Como bem escreveu José Guilherme Merquior na abertura de um clássico ensaio, “o cerne do argumento liberal é a velha lição de Montesquieu: não basta decidir sobre a base social do poder — é igualmente importante determinar a forma de governo e garantir que o poder, mesmo legítimo em sua origem social, não se torne ilegítimo pelo eventual arbítrio do seu uso”. O liberalismo não é uma doutrina fechada sobre uma concepção específica do que é o progresso. Na verdade, trata-se de um molde institucional dentro do qual o progresso deve ocorrer para garantir que este seja concretizado.

É inegável que, tendo sua origem na burguesia, o liberalismo foi liderado por humanos que reproduziram preconceitos e más ideias típicos da sua classe, do seu tempo e espaço. Mas esta é a grande virtude do liberalismo, ignorada por Caetano e Losurdo: a democracia liberal não depende dos valores de seus líderes, sendo capaz de regenerar-se através de um debate público livre e descentralizado.

Este processo de regeneração contínua não pode acontecer numa ditadura do proletariado. A coletivização dos meios de produção leva, necessariamente, ao enfraquecimento da imprensa livre, que depende da propriedade privada. Limites constitucionais são vistos como um obstáculo na busca da revolução.

É por isto que o liberalismo é maior do que os liberais: as bases de uma ordem livre permitem que as sociedades liberais se movam e superem os defeitos humanos de seus criadores. O socialismo, por outro lado, tem o tamanho dos socialistas. Na ausência de limites constitucionais ao poder, o arbítrio do poderoso tem maior influência. Não faltam obras similares à de Losurdo, mas com sinal trocado: “contra-histórias” do comunismo que descrevem as inúmeras ideias ruins e atrocidades defendidas por líderes revolucionários.

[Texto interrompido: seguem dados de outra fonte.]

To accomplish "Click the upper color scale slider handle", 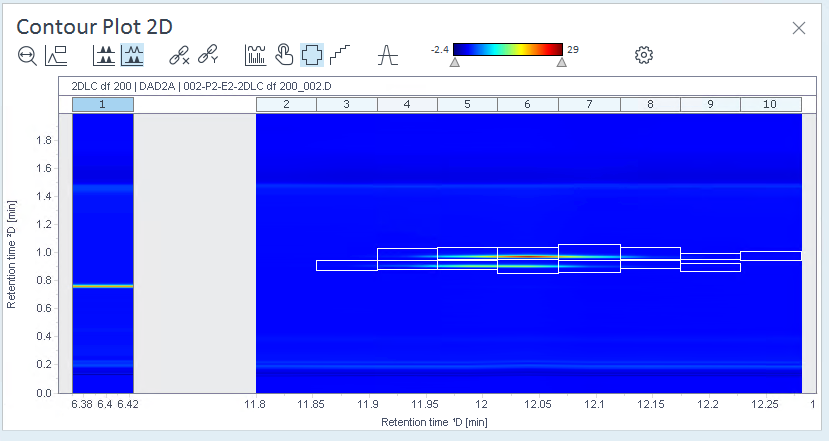I will click(562, 62).
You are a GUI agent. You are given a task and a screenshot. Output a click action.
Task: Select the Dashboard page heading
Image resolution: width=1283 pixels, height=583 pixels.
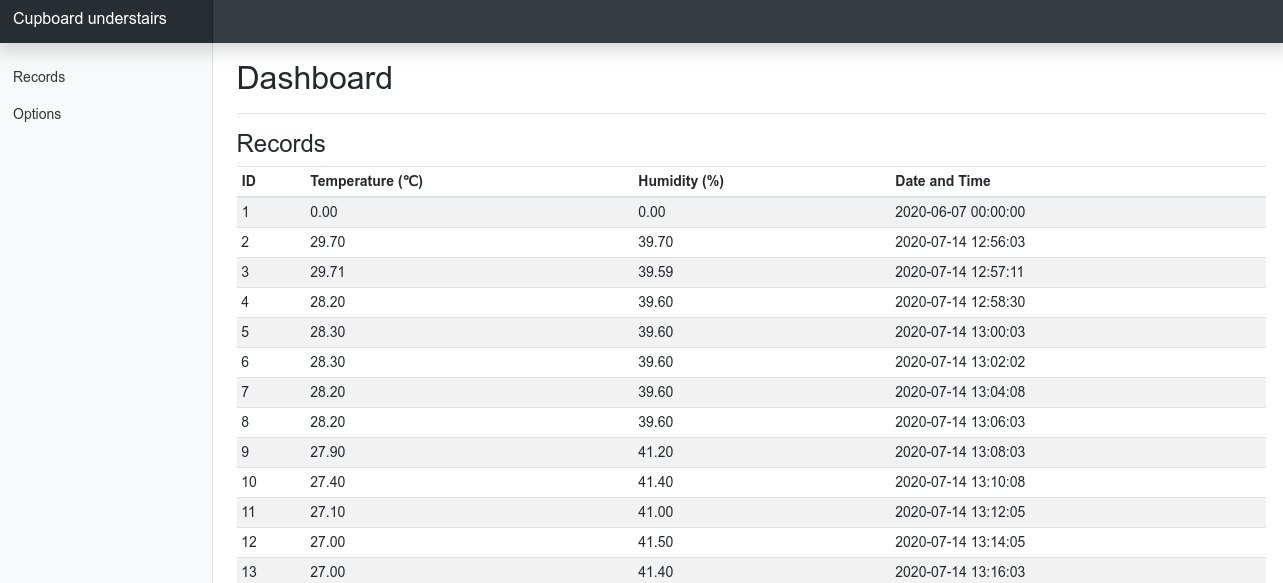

Há, porém, uma diferença simples entre as consequências dos erros tipicamente humanos dos líderes de cada movimento políticos. Nos Estados Unidos, Thomas Jefferson lançou as bases para que as gerações seguintes derrotassem sua mentalidade escravocrata. Harriet Tubman, Martin Luther King Jr e muitos outros foram capazes de exercer a própria liberdade para superar as más ideias dos pais fundadores. O mesmo nunca ocorreu no socialismo da Europa Oriental, onde vícios de origem jamais foram corrigidos e resultaram numa sociedade degenerada, tomada pela corrupção e pelo desprezo às liberdades.

Caetano tem razão quando diz que os liberais também são cheios de defeitos. Assim são os seres humanos. A força do argumento liberal reside justamente na sua capacidade de considerar a imperfeição humana e conter os danos gerados por ela.